- _ВЫБРАННЫЙ ОТРЫВОК_:
•••••
После воцарения Павла I декорации на российской, особенно столичной, сцене сменились мгновенно и, казалось, бесповоротно. «На нас всех, — вспоминал граф Евграф Федотович Комаровский, — напало какое-то уныние. Иначе и быть не могло, ибо сии новые наши товарищи не только были без всякого воспитания, но многие из них самого развратного поведения; некоторые даже ходили по кабакам, так что гвардейские наши солдаты гнушались быть у них под командою»{58}. Такие же впечатления от происходивших перемен сложились у Гаврилы Романовича Державина: «Тотчас во дворце приняло всё другой вид, загремели шпоры, ботфорты, и, будто по завоевании города, ворвались в покои везде военные люди с великим шумом».
Подобные негативные отклики с видимым удовольствием поддержал гвардеец и поэт Сергей Никифорович Марин, который, не скрывая сарказма, писал:
Ахти-ахти-ахти попался я впросак!
Из хвата-егеря я сделался пруссак.
И, каску променяв на шляпу треугольну,
Веду теперь я жизнь и скучну, и невольну.
Наместо, чтоб идти иль в клоб, иль в маскерад,
Готов всегда бежать к дворцу на вахтпарад.
•••••
- _ИСХОДНЫЕ ДАННЫЕ_:
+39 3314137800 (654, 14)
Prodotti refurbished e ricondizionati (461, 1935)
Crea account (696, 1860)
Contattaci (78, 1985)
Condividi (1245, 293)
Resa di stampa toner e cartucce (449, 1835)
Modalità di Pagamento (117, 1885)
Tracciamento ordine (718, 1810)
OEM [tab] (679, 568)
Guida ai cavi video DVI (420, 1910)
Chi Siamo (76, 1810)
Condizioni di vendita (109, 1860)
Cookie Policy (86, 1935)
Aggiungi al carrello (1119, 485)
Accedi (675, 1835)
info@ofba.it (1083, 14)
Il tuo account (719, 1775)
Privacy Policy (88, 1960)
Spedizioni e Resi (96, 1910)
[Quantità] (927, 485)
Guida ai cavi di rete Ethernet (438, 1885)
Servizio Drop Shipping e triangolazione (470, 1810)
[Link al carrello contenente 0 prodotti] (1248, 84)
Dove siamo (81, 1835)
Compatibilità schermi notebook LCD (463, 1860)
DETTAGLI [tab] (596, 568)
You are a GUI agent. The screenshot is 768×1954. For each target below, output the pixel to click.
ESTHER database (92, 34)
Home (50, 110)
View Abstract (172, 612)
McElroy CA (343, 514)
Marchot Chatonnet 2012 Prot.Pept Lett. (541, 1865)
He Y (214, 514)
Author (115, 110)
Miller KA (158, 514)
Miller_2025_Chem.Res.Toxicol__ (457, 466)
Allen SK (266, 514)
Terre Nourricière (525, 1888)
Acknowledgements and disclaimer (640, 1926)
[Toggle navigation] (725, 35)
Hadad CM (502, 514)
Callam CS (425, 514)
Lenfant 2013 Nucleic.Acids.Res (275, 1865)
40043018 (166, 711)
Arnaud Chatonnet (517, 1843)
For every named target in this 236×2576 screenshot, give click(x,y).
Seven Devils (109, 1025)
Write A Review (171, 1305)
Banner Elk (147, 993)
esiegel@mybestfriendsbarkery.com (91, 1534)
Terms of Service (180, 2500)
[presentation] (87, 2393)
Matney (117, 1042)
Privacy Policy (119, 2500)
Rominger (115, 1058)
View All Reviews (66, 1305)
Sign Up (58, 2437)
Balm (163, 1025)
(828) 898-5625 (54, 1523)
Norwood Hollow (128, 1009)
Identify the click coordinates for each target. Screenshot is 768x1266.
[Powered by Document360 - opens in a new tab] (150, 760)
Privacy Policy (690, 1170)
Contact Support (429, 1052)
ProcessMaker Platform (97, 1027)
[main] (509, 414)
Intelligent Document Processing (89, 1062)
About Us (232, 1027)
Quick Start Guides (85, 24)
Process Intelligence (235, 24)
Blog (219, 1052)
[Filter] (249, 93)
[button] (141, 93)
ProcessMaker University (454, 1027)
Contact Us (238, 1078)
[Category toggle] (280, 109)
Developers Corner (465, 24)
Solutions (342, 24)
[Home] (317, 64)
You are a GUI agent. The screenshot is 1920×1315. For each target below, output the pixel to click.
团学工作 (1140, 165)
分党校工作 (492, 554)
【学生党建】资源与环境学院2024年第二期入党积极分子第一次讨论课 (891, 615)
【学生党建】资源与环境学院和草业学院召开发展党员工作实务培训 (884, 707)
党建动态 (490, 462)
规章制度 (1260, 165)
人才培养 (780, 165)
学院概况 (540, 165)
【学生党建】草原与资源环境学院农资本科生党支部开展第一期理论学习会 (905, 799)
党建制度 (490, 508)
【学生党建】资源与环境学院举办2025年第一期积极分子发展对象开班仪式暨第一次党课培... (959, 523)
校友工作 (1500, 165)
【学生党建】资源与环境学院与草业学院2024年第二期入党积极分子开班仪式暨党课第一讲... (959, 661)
•••••
- _ТРЕБОВАНИЕ 1_:
Каких людей по имени называет отрывок о воцарении Павла I? Перечислите всех.
- _ТРЕБОВАНИЕ 2_:
Процитируйте строки записей, начиная с самой первой строки записей и до строки с «Cookie Policy (86, 1935)» включительно.
Отрывок и записи — отдельные материалы, никак не связанные друг с другом.

- _ПОЛНЫЙ ОТВЕТ 1_:
Павел I
граф Евграф Федотович Комаровский
Гаврила Романович Державин
Сергей Никифорович Марин

- _ПОЛНЫЙ ОТВЕТ 2_:
+39 3314137800 (654, 14)
Prodotti refurbished e ricondizionati (461, 1935)
Crea account (696, 1860)
Contattaci (78, 1985)
Condividi (1245, 293)
Resa di stampa toner e cartucce (449, 1835)
Modalità di Pagamento (117, 1885)
Tracciamento ordine (718, 1810)
OEM [tab] (679, 568)
Guida ai cavi video DVI (420, 1910)
Chi Siamo (76, 1810)
Condizioni di vendita (109, 1860)
Cookie Policy (86, 1935)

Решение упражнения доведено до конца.